Putting a true ambassador from a foreign country under the law of the United States would produce less true obedience to our law than diplomatic immunity produces. A person who would abuse diplomatic immunity is not a true ambassador. They are hypocrites whose country would soon dismiss them. The same principle holds true for a person who professes to be a child of God and yet lives in willful sin. That person is a counterfeit Christian. Applying the law to the conscience cannot solve such a person’s problem. That person’s problem is not law; the problem is that the Holy Spirit never regenerated and indwelt that person. The real problem is that this person never came under the power of sovereign grace.

A person once said to Spurgeon, “If I believed your doctrine of eternal security, I would live like the Devil.” Spurgeon replied, “Of course you would. That’s because you are a devil.” A true ambassador of a foreign country will live a law-abiding life in the United States simply because that is his or her sincere desire. The diplomat lives as he or she does so we Americans will think well of his or her home country. An ambassador obeys our laws for the sake of the ambassador’s own country. An ambassador of Christ will seek with all his or her strength to live a law-abiding life on earth because he or she wants the Father in heaven to be glorified. That is what sovereign grace accomplishes in those who truly receive it. Law preaching can never accomplish the same thing in anyone. If your heart does not earnestly want to obey every known duty to God, then your heart is not under grace. If you can be a true Christian and not earnestly want to obey God, then grace is as much a total failure as is law. Grace makes men and women to be law keepers. Law stimulates sin in a believer (cf. 1 Cor. 15:56) and actually is used by sin to push a person to be a lawbreaker.

The most joyful and happy people are always the most holy, and likewise, the most holy people are also the most truly contented and happy. This means that a person professing to love God’s grace while living in sin is the worst of liars. Those two things are impossible if grace is God’s power unto salvation. Likewise, a person who says that he or she loves God’s grace, while living in fear, defeat, and morbid doubt, is just as much a liar. Both combinations—love/sin and love/fear—are impossible, unless God’s grace is powerless. We have his testimony that grace is just the opposite. It is the power of God to remove alienation and suspicion and to produce love for God and for other human beings.
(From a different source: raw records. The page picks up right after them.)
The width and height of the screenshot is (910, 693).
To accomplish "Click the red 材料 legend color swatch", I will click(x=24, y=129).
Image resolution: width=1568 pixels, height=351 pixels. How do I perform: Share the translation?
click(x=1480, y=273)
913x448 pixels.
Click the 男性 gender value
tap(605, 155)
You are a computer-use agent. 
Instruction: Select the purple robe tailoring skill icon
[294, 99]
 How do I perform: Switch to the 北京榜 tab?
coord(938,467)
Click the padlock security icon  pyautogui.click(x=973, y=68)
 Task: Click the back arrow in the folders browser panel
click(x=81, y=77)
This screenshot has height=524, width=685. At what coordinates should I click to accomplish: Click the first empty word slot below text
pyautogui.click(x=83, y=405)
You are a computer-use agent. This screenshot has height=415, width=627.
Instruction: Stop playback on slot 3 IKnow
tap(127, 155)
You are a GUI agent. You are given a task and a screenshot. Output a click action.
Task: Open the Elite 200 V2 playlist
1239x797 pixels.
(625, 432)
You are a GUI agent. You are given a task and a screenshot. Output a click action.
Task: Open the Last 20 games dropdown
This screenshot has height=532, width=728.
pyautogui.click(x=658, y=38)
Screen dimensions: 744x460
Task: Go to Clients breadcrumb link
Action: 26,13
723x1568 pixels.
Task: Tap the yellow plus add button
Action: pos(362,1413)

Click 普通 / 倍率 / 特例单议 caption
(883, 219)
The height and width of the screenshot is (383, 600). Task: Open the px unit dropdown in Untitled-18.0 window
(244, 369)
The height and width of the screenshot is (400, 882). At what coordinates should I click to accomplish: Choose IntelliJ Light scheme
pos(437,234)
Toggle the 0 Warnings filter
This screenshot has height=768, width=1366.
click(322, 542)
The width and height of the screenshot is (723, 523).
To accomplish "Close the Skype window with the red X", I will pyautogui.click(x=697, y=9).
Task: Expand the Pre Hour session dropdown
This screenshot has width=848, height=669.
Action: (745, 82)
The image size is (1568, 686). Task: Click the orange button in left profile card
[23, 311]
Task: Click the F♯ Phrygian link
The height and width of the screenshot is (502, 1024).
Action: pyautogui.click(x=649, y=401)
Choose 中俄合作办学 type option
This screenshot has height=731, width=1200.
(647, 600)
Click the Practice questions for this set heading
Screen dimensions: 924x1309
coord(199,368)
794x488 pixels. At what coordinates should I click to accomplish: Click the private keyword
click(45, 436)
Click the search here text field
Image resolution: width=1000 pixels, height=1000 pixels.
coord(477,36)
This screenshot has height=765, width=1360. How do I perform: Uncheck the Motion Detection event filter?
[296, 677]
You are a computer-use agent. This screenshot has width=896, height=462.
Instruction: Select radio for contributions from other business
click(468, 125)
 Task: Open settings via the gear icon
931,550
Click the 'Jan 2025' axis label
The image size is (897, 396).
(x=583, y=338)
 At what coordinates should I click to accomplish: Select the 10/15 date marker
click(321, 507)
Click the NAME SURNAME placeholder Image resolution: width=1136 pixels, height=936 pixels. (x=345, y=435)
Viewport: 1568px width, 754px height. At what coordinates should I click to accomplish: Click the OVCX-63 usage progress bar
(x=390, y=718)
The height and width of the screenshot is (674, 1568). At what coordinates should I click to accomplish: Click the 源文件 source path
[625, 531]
  1. I know of some preachers who not only do not help pull Moses off the poor Christian’s conscience, but they actually say, “Sic him” and use the full force of the law to beat the poor Christian to death.
  2. Israel was indeed “redeemed,” but not with the blood of Christ. Israel, as a nation, was “loved, chosen, redeemed, and called,” but most of them, as individuals, were lost (see Heb. 3:18-4:3) and did not profit eternally from that redemption and calling. The redemptive words “loved, chosen, redeemed, and called” do not mean the same thing when applied to Israel that they do when describing the church as the body of Christ.
  3. “Free from the Law, O happy Condition,” Philip P. Bliss (1838-1876).
  4. C. H. Spurgeon, “Full Assurance” (Metropolitan Tabernacle Pulpit, 1861), 292.
  5. I trust that no one will get the impression that everyone who differs with us on the law is a legalist. Some of the sweetest and most joyous Christians I know believe the Ten Commandments are the “unchanging moral law of God.” These people strive with their whole being to be holy before God. However, they do so because they know that God loves them “just as they are” and not in order to get God to love them for their obedience. It takes far more than theology to make a legalist, just as it takes more than theology to make a sweet Christian. Joyous, loving Christians have a vital union with a living, loving Lord. That vital union is not confined to any single theological group.